Pasaban los días y yo no sabía qué carajos estaba haciendo en Lima. Mi único contacto con la realidad era Uceda, que me invitaba a tomar tragos a mediodía o a comer asado a lo de sus amigos. Hice turismo, cumplí algunos encargos. Una tarde tomé un taxi diminuto al centro para conocer la Plaza Mayor. Era justo la celebración de Santa Rosa de Lima, la policía descansaba en su día y niños boy scouts dirigían el tránsito (esto no se si me lo estoy inventando).
Un día antes de irme de Lima me encontré de nuevo con Alvarado, esta vez solo. Había hablado con Chávez. Chávez le dijo que recordaba que los argentinos, antes de irse de apuro, lo hicieron subir al avión. Ahí le dieron unos maletines con pelucas, barbas postizas y otros elementos de camuflaje, regalo de despedida por los servicios prestados. Y en un asiento de la fila del medio, le dijo Chávez a Alvarado, vio al que se había intentando fugar. Había otras personas que no había visto antes.
Cuando volví me propuse ubicar a Nelson González, el sargento retirado que había aparecido en la tele en los 90. Busqué en el padrón electoral su DNI y después contraté un servicio online que pasó el número por la base de ANSES. Saltó que González estaba levantando la cosecha en una empresa del Alto Valle.
Mandé una carta a esta empresa dirigida a su nombre con mi celular, una botella al mar. Pero a la semana González me devolvió un mensaje de texto. Fue tan raro que viviera en Plottier, prácticamente las afueras de Neuquén.
A los pocos días me encontré con González en la terminal de ómnibus de Plottier, a la vera de la ruta 22. Reconoció la foto de Fredy desaparecido y me contó lo que ya había contado antes:
- Que vio el fusilamiento de Frías, Zucker y dos personas más en el Polígono de Tiro de Campo de Mayo.

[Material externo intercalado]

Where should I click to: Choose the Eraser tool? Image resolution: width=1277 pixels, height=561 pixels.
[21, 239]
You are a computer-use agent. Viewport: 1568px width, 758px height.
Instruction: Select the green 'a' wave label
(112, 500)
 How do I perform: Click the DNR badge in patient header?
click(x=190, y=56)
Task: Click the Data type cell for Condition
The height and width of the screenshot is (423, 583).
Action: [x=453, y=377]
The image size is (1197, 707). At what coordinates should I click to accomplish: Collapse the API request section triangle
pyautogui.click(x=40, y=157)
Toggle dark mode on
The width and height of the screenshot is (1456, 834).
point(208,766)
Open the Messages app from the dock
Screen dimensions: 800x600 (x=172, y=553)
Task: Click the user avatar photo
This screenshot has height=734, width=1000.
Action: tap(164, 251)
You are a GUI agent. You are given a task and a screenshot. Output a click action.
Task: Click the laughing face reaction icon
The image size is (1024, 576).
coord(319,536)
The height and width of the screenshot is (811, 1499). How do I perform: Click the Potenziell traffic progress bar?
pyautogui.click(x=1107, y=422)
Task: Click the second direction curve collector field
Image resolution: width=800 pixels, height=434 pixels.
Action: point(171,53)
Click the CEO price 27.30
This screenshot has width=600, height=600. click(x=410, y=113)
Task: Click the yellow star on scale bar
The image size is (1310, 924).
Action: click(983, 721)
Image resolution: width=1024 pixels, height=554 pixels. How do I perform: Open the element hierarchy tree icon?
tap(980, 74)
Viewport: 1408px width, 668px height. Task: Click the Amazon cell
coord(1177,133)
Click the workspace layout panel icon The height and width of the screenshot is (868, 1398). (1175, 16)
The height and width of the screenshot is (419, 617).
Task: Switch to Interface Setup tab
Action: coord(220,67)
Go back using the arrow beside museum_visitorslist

- Que el jefe máximo de Campo de Mayo llamó a jefes y subjefes de todas las escuelas militares y les dijo «ahora se van a ensuciar en esta guerra como nosotros estamos sucios» y les ordenó que fusilen con el arma reglamentaria, pistolas 9 milímetros.
- Que Frías tenía los ojos vendados.
- Que los disparos no los mataron, «quedaron temblando en el piso», y que los del Batallón 601 los remataron con un tiro en la cabeza.
- Que los enterraron cerca del Polígono de Tiro.
Viajar a la ciudad de tu infancia para escuchar a un tipo que te cuenta cómo fusilaron a tu papá, no sé, sentí que había alcanzado un grado máximo de algo.
Después me fui a caminar, caminé por calles de tierra, junto a canales de riego y alamedas rompevientos, entré a una chacra cualquiera, me tendí bajo unos manzanos, no sabía bien qué hacer.
El relato de González puede ser una fábula, o puede ser cierto, o puede tener partes verdaderas y partes inventadas. Durante años me rompí la cabeza tratando de comprobar los hechos pero ahora ya no me importa, simplemente decidí creerme la historia.